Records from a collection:
--- START ---

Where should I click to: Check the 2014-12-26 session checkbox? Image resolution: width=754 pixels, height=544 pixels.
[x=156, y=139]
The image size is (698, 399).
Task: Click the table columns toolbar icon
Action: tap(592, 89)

--- END ---

_Instructions to follow_.
Would you please reproduce the entries above word for word?

_Answer section_.
Where should I click to: Check the 2014-12-26 session checkbox? Image resolution: width=754 pixels, height=544 pixels.
[x=156, y=139]
The image size is (698, 399).
Task: Click the table columns toolbar icon
Action: tap(592, 89)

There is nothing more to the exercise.